══ Supplied records ══

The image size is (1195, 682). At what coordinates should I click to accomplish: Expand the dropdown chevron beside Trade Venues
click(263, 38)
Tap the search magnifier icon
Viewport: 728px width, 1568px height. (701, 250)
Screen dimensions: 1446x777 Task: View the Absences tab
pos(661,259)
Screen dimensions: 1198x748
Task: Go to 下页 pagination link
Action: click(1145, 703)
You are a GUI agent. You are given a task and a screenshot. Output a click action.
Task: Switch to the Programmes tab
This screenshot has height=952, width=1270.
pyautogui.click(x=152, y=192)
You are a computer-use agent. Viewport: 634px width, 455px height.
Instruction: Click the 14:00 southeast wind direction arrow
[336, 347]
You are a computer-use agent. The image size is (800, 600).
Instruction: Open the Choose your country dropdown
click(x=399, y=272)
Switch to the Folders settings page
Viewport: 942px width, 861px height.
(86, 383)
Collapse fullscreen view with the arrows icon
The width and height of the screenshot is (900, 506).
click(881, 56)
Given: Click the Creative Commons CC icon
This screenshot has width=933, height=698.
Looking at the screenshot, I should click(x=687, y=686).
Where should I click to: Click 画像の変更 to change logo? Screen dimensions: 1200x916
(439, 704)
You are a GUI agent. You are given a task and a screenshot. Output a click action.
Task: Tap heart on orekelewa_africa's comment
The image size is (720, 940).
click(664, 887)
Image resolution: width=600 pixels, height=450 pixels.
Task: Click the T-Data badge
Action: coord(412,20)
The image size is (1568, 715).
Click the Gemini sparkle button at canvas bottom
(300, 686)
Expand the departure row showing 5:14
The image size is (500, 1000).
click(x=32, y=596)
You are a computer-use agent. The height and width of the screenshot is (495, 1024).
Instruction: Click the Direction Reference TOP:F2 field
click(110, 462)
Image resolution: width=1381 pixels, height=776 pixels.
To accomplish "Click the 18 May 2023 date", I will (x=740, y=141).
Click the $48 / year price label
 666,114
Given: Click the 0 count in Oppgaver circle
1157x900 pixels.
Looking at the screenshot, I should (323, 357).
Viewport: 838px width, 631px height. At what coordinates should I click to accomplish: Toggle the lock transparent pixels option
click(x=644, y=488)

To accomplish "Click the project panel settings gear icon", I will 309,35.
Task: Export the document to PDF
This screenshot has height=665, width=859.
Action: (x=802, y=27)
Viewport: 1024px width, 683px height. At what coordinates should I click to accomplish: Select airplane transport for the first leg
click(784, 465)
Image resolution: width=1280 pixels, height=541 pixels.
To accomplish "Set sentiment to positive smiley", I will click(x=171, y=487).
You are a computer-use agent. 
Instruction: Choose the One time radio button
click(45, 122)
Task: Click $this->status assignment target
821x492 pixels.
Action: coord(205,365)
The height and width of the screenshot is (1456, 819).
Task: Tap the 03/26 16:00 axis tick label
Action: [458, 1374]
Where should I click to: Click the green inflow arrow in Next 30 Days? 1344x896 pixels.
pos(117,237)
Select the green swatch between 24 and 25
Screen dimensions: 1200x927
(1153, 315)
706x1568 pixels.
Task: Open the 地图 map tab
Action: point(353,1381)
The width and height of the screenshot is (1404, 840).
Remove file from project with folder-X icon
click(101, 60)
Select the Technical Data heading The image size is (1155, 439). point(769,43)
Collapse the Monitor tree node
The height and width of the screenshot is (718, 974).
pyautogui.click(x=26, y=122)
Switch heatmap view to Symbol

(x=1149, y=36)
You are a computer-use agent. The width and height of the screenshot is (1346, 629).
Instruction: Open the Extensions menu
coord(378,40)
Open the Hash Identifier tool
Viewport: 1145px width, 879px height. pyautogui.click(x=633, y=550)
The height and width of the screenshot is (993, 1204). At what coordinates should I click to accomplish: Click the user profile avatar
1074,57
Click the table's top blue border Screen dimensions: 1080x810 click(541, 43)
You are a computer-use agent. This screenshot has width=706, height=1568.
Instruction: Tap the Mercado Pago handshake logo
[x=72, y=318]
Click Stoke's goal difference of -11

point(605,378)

═══

**Exercise requirements**.
Note every line in the material with "computer" and copy it.

**Answer section**.
You are a computer-use agent. Viewport: 634px width, 455px height.
You are a computer-use agent. The image size is (800, 600).
You are a computer-use agent. The height and width of the screenshot is (495, 1024).
You are a computer-use agent. 
You are a computer-use agent. The width and height of the screenshot is (1346, 629).
You are a computer-use agent. This screenshot has width=706, height=1568.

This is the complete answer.